For more than 150 years liberal Biblical academians, posing as scholars, have expanded the history of Egypt while compressing the history of the Jews. Egypt has at least three separate kings lists: the Turin Papyrus, the Sothis King list and the fragments of Manetho’s Aegyptiaca found in Josephus, Africanus, Syncellus and Eusebius. There is considerable disagreement among them. Because of the abundance of Egyptian material and the strong bias against the history of the Jews contained in the Bible, academia uses Egypt as a base timeline to compare all other archeological finds and all other ancient cultures against. Immanuel Velikovsky points out the impossibility of this position and uses the Jewish history contained in the Bible as the timeline and standard to measure all other ancient cultures.

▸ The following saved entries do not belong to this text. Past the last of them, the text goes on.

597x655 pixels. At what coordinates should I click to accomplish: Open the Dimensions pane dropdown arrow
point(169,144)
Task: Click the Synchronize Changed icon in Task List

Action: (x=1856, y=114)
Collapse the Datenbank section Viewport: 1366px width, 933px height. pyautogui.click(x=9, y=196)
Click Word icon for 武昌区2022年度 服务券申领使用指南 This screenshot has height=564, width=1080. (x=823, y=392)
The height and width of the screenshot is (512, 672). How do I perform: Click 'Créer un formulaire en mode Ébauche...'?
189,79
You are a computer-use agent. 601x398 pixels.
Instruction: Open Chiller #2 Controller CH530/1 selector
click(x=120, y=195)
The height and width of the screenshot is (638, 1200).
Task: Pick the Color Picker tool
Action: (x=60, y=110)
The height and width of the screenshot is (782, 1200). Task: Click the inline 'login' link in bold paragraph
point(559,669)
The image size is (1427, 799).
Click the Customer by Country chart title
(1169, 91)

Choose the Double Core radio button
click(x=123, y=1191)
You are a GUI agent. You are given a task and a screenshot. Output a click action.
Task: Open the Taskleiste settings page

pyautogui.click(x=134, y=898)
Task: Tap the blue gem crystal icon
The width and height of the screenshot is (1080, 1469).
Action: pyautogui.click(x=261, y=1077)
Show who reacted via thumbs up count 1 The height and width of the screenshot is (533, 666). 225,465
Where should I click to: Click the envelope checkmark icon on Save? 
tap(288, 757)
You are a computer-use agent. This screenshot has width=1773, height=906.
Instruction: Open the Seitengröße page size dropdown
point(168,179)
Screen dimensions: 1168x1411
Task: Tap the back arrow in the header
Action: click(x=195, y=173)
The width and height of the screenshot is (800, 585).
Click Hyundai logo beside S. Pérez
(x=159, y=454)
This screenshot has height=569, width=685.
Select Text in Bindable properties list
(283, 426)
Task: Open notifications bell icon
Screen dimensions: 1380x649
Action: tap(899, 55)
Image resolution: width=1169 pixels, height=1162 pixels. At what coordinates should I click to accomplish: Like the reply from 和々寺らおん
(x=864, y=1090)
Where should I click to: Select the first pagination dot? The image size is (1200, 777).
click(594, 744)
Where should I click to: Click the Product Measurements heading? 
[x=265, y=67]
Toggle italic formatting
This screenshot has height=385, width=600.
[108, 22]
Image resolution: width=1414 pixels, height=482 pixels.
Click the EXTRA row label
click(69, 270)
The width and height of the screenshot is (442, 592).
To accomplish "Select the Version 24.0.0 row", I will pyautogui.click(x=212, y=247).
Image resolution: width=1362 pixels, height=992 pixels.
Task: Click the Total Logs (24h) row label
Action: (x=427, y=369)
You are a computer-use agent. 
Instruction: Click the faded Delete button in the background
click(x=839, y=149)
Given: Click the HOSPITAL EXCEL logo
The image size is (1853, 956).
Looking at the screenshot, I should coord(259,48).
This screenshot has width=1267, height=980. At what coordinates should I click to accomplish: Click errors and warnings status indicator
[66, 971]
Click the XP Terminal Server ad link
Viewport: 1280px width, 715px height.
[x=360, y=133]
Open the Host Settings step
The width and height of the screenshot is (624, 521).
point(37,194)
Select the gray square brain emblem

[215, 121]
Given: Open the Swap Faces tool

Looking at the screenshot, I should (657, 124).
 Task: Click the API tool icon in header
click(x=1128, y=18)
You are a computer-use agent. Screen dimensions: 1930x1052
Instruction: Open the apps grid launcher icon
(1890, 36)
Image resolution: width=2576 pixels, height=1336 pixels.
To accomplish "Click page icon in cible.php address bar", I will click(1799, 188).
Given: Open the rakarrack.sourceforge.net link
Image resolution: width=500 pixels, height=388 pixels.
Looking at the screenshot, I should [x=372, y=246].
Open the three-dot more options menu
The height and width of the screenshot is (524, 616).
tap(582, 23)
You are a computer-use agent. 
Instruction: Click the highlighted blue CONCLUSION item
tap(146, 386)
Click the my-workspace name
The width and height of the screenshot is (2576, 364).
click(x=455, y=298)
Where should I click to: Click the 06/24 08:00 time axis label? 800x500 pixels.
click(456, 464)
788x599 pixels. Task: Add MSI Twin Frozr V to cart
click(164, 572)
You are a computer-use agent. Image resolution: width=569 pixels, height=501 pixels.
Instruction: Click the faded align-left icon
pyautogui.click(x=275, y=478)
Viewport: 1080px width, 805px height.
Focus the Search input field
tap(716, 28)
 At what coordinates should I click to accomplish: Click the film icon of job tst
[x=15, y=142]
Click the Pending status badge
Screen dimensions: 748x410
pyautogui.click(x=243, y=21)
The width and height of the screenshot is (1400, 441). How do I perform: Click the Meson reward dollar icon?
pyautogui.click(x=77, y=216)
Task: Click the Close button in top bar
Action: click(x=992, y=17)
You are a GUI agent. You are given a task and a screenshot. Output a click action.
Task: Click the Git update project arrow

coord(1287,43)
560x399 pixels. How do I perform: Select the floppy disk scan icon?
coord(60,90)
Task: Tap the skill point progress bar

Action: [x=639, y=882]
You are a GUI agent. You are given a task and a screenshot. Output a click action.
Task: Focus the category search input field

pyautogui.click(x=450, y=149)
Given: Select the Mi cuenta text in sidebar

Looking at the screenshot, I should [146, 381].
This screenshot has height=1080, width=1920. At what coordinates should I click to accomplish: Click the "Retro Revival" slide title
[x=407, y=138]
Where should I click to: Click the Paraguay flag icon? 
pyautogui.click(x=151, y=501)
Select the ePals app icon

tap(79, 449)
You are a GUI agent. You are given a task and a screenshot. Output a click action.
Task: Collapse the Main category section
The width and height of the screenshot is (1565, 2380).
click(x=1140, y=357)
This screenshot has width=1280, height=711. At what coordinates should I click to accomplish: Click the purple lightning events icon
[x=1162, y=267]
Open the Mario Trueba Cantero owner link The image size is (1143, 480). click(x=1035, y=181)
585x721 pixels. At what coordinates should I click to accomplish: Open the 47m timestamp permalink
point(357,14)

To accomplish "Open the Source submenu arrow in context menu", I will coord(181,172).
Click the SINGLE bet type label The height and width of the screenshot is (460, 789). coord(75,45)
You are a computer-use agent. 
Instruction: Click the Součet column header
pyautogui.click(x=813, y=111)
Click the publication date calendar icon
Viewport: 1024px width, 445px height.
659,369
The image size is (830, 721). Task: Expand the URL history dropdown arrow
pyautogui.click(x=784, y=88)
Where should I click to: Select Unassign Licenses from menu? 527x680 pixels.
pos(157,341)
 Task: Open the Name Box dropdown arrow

From the introduction to the conclusion, the enormous difficulties of the task are emphasized. First are the language barriers. There are many, perhaps even dozens, of versions of the Egyptian language and each version changed throughout time. Then each of the nations listed in the Bible had their own language and each of the these languages changed throughout time. Some of the major languages mentioned in the Bible are Hebrew, Amalakite, Moabite, Edomite, Syrian (Aramean), Assyrian, Phoenician and Hittite.
Also, there were many alphabets such as the familiar cuneiform, hieroglyphics, and Phoenician alphabets along with the less familiar Egyptian scribal script and a Hebrew alphabet similar to Phoenician. There are so many combinations of languages and alphabets that comparisons would be impossible without the linguistic helps found at Ras Sharma (Ugarit). Even with an understandable language written in an understandable alphabet, small, almost indistinguishable differences in letters can make tremendous differences in meaning.
Second is the problem of names. Kings and rulers had multiple names and multiple spellings of the same name, even in the same language and alphabet. Cities sometimes had more than one name, especially important cities such as capitals. Providentially, God permitted our records of the smaller cities and lesser officials to usually come to us using only one name. Events, smaller cities and lower ranking officials are critically important to modern translators to match ancient documents and artifacts from more than one perspective. Finally, many of the original documents, tablets, steles, temples, obelisks, statues, pottery, excavated towns and other ancient records are damaged. To be able to understand these damaged records, someone had to make assumptions. If the assumptions are correct then our understanding of the past is correct.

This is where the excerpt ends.